Life is filled with little disasters guaranteed to raise anxiety levels in a person. As a first-time car owner, it is common to panic when you see steam coming from your bonnet because your car radiator is overheating. However, does an overheated radiator mean that your car is doomed? It's time to increase your knowledge about what radiator steam means so you can keep the anxiety levels at bay when it happens to you.
Why is the Radiator Steaming?
The first thing you need to understand is why the radiator is steaming in the first place. The good news is it's not because the radiator is on fire! The steam is simply an indicator that the engine has overheated. This has caused the liquid within the radiator to boil, and the steam is the result. There are multiple reasons why the radiator overheats, and these include:
A leak in the radiator which is allowing water to escape. Some leaks let you know of their presence when you see the water pooling under the car, but some leaks are internal ones, so there is no obvious sign until you see the radiator steam. Leaks can either come from the radiator or its hoses.
Radiator fan failure often makes itself known if your car only overheats while idling. The fan pulls the cool air through the radiator while you are sitting stationary. So if your car is fine out on the motorway, but gets hot while sitting at lights, your radiator fan could be to blame.
Trapped air in the radiator can cause problems too. This is because the coolant cannot move through the radiator as it is meant to. The coolant is in the radiator to keep the temperature cooler, so inefficient coolant means a hot radiator.
Now that you know why your radiator is overheating, you need to know what to do when it happens to you.
Dealing With an Overheating Car Radiator
The first thing to remember when you see radiator steam is that it is a dramatic symptom of a problem, but you're not in immediate danger. As soon as you can, pull your car off to the side of the road. Continuing to drive with an overheated engine can lead to engine damage such as a cracked engine block.

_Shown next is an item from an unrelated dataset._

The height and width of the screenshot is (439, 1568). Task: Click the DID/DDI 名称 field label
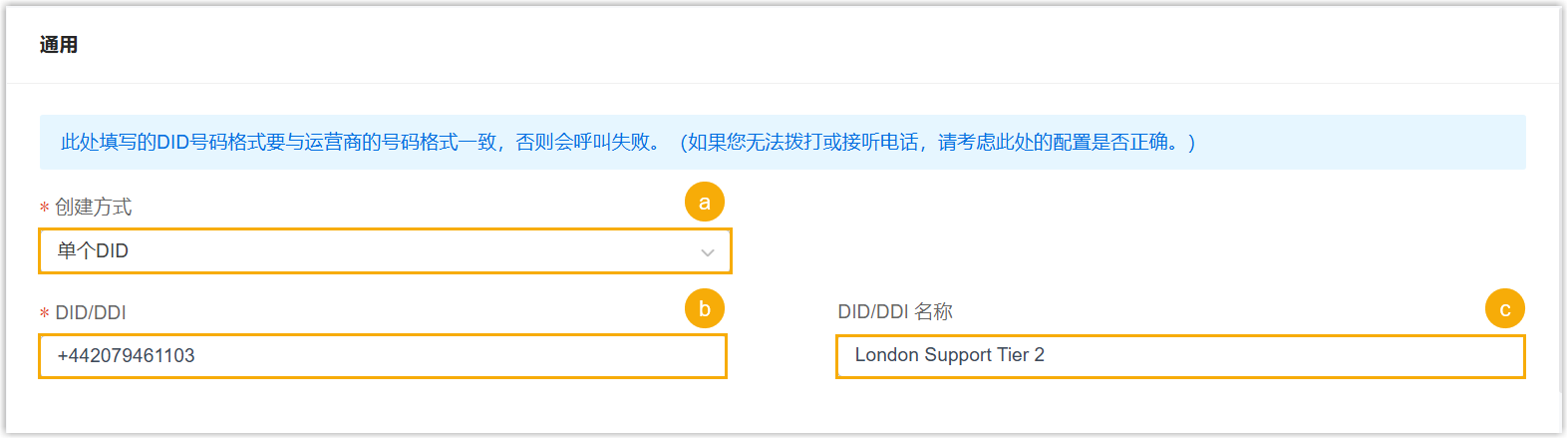coord(895,312)
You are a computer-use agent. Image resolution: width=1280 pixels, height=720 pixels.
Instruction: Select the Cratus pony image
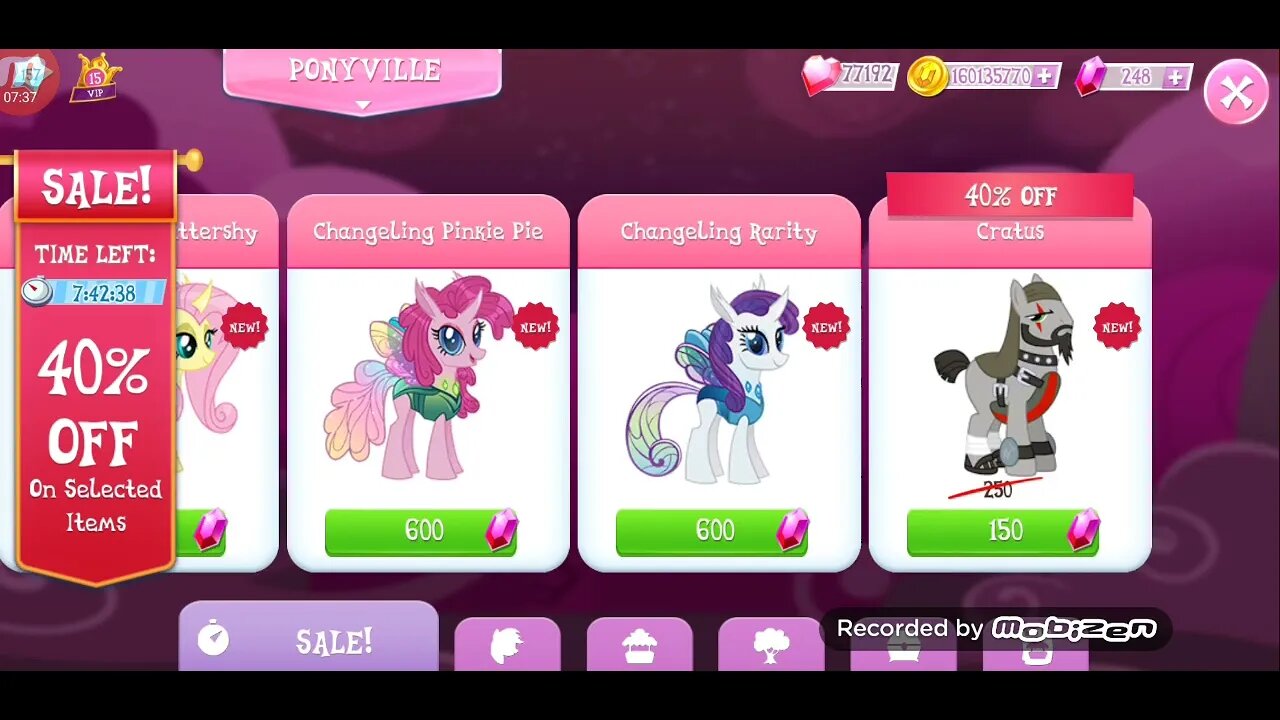click(1003, 373)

You will need to add some water to your radiator, but you cannot do this until your engine has cooled a little. Removing the radiator cap at the top of the radiator while the engine is still hot can cause hot liquid to explode. Turn the car off and let it cool down for 30 minutes. Then, release the radiator cap one-quarter turn at a time. Each time you turn the radiator cap, stop and allow the built up pressure to release before you make the next turn. Once you have fully undone the radiator cap, top up the radiator with room temperature water. Never use cold water in an overheated radiator because the sudden temperature change causes the metal to quickly constrict and crack.

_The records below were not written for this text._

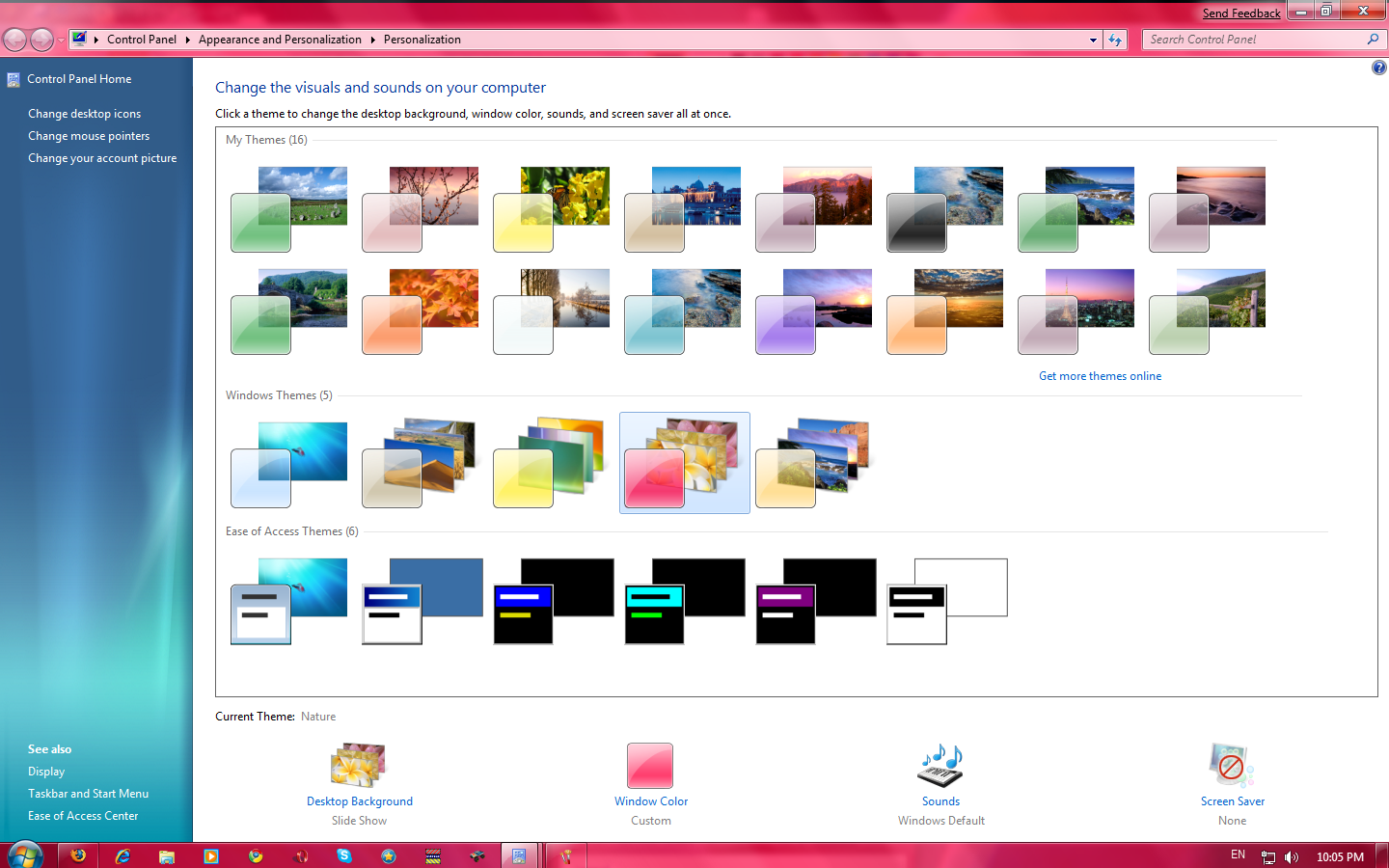
Task: Launch Firefox from the taskbar
Action: point(78,855)
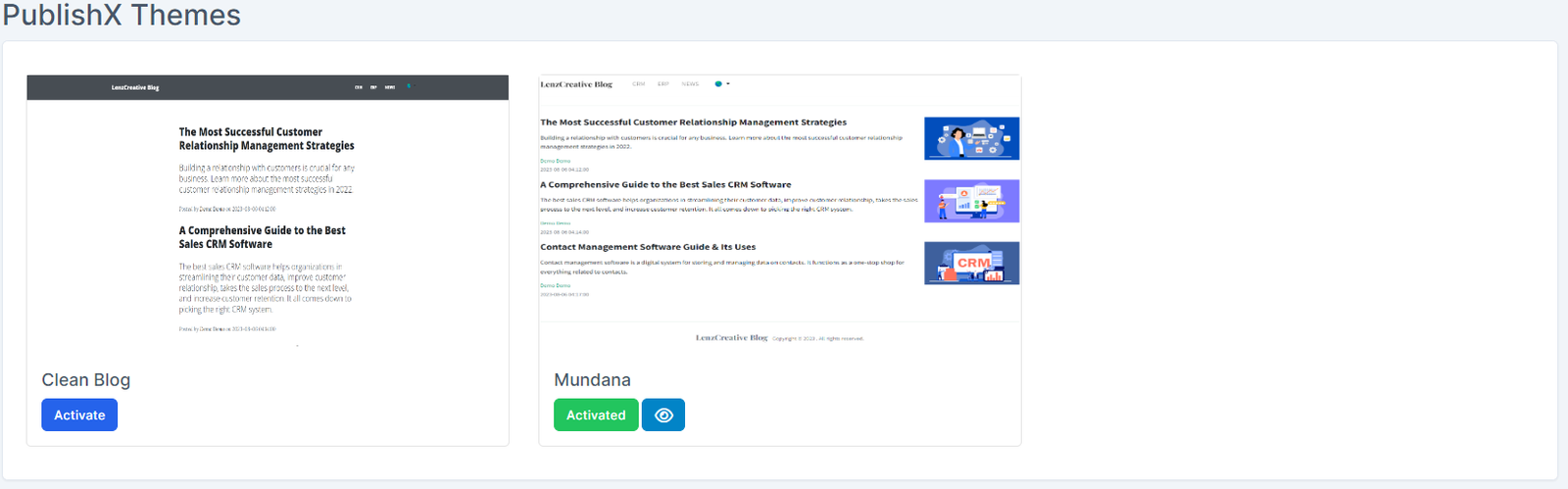Click the green Activated button for Mundana
This screenshot has width=1568, height=489.
(596, 416)
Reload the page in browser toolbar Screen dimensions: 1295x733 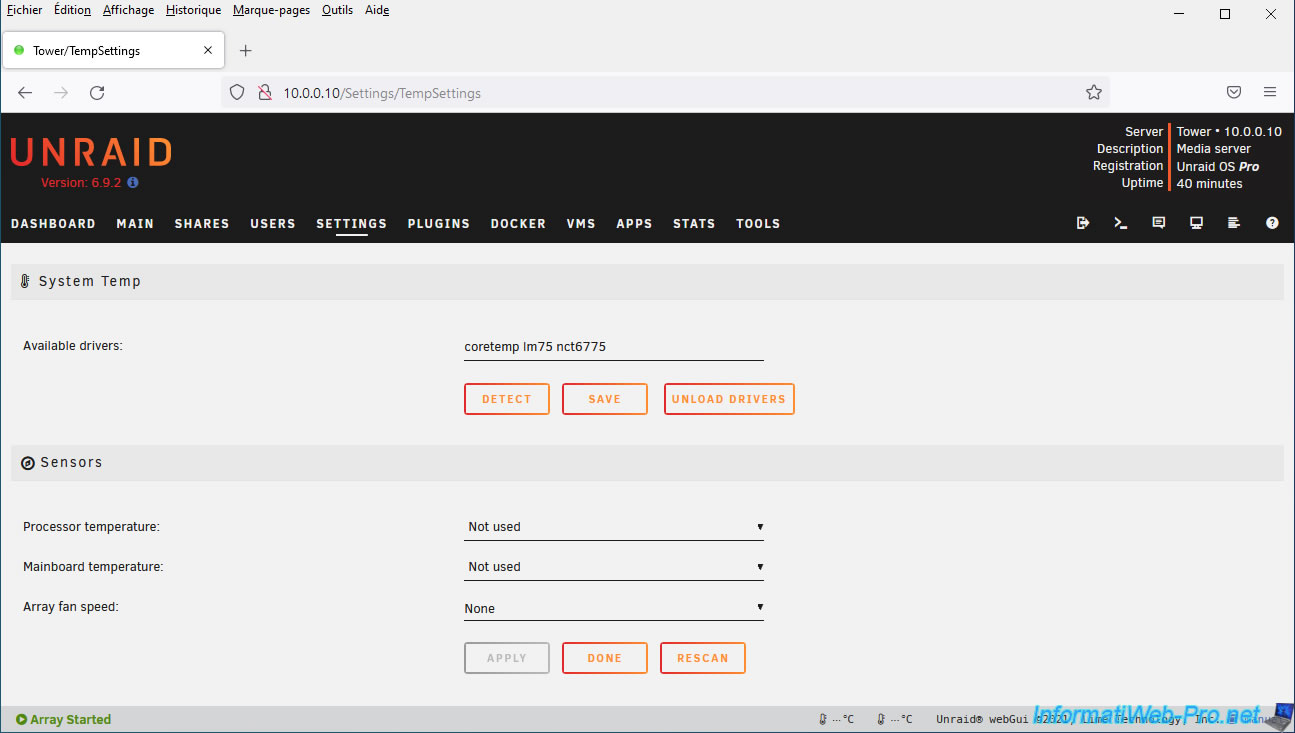[97, 93]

Once the water has been refilled, drive your car to your local radiator shop so they can diagnose why the radiator is overheating. It is not an issue you can ignore by just adding water each time it overheats. The more the engine overheats, the more likely you risk incurring permanent engine damage. The radiator shop will check for leaks, test your thermostat, and bleed excess air out of the system if it is found. Radiator repairs often take no more than a couple of days, depending on how busy the shop is. Now you know why a radiator steams, you can quell the panic if it happens to you.